To what extent was the Holocaust orchestrated from Munich? And to what extent was the holocaust orchestrated by Hitler personally?

by Marechal64
k1990

I'm not entirely clear on what you mean by 'orchestrated from Munich', so I'll leave that aside for the moment.

To the second part of your question: you have to look at the Holocaust as happening in three broad phases —

  1. the early efforts to marginalise, persecute and remove from Germany the Jewish population, which start in (at least) 1933 and pick up pace with the introduce Nuremberg Race Laws in 1935.
  2. widespread but generally ad-hoc massacres of Jewish populations in Eastern Europe and the Caucasus by the Einsatzgruppen during Operation Barbarossa, and the 'ghettoisation' of existing Jewish populations in German-occupied territories like Poland.
  3. the 'Final Solution to the Jewish Problem', which comprises a systematic, state-wide effort to exterminate — not just displace — the Reich's Jewish population, which dates from 1942.

The pivotal moment in the history of the Holocaust — that is, the moment when genocide/mass extermination becomes formal state policy — is the Wannsee Conference in January 1942 (the minutes of which were crucial evidence at the Nuremberg trials.)

In an hour and a half at Wannsee, a working group of senior Nazi officials from across multiple departments — from the SS and security forces to the Reich economic offices, interior ministry and Chancellery — led by Reinhard Heydrich (then-head of the RHSA) agreed a formalised, state-wide policy of genocide. The minutes are couched in deliberately euphemistic, bureaucratic language:

Under proper guidance, in the course of the final solution the Jews are to be allocated for appropriate labor in the East. Able-bodied Jews, separated according to sex, will be taken in large work columns to these areas for work on roads, in the course of which action doubtless a large portion will be eliminated by natural causes.

The possible final remnant will, since it will undoubtedly consist of the most resistant portion, have to be treated accordingly, because it is the product of natural selection and would, if released, act as a the seed of a new Jewish revival (see the experience of history.)

In the course of the practical execution of the final solution, Europe will be combed through from west to east. Germany proper, including the Protectorate of Bohemia and Moravia, will have to be handled first due to the housing problem and additional social and political necessities.

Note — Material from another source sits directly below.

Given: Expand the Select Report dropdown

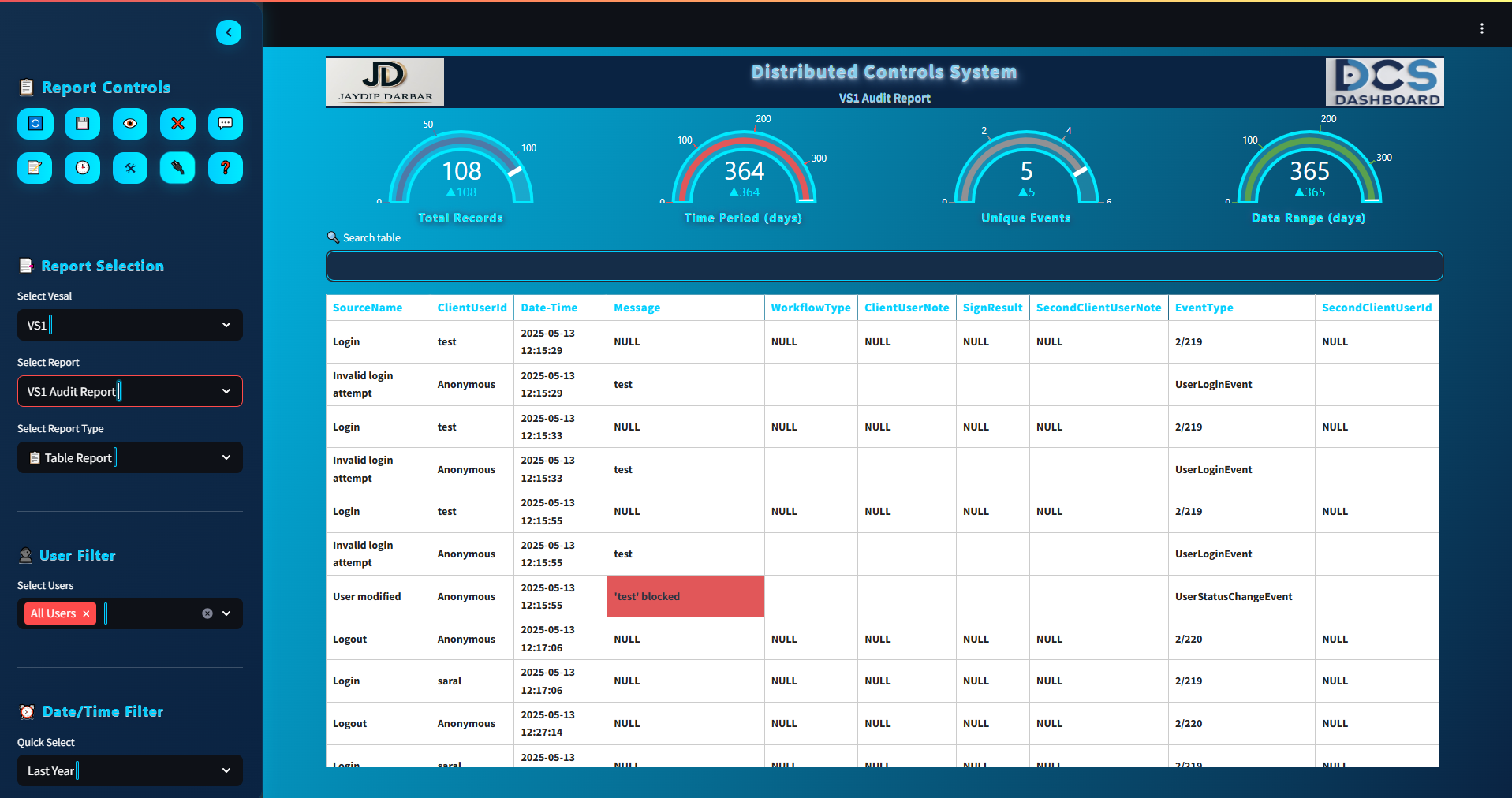Looking at the screenshot, I should point(130,391).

The evacuated Jews will first be sent, group by group, to so-called transit ghettos, from which they will be transported to the East.

Despite the ambiguous language, the inference of "evacuation to the east" in the context of a "final solution to the Jewish problem" should be reasonably clear: the majority of the concentration camps constructed specifically for the purpose of extermination (as opposed to forced labour) were in Poland: Bełżec, Auschwitz-Birkenau, Sobibór, Treblinka and Chełmno, among others.

Heydrich, who as head of the RHSA oversaw (among other departments) the Gestapo and SD, is generally regarded as one of the primary administrators of the Holocaust until his assassination in June 1942. The primary strategic/operational organiser of the Holocaust is generally seen to be Himmler, as head of the SS and Heydrich's immediate superior.

In terms of understanding Hitler's direct role in the Holocaust, you have to consider Nazi Germany as an enormous bureaucracy, with a pyramidal structure: between the institutions of state, party and military, there's a huge, interconnected web of fiefdoms and overlapping responsibilities.

A key characteristic of Nazi Germany was Hitler's tendency to surround himself with capable, powerful administrators like Himmler who built their own mini-empires and jostled for position with one another. There's plenty of evidence that Hitler conceived, ordered and remained well-informed about the progress of the Final Solution — but in terms of direct, ongoing personal involvement, my understanding has always been that the administration and operational orchestration of the genocide was carried out primarily by Himmler and the SS.

Hitler was an ideologue, and a micromanager in some areas — military strategy, for example, but I haven't read much to suggest that the same was true of the Holocaust. The consensus seems to be that Hitler defined a strategic goal, and expected his subordinates to achieve it.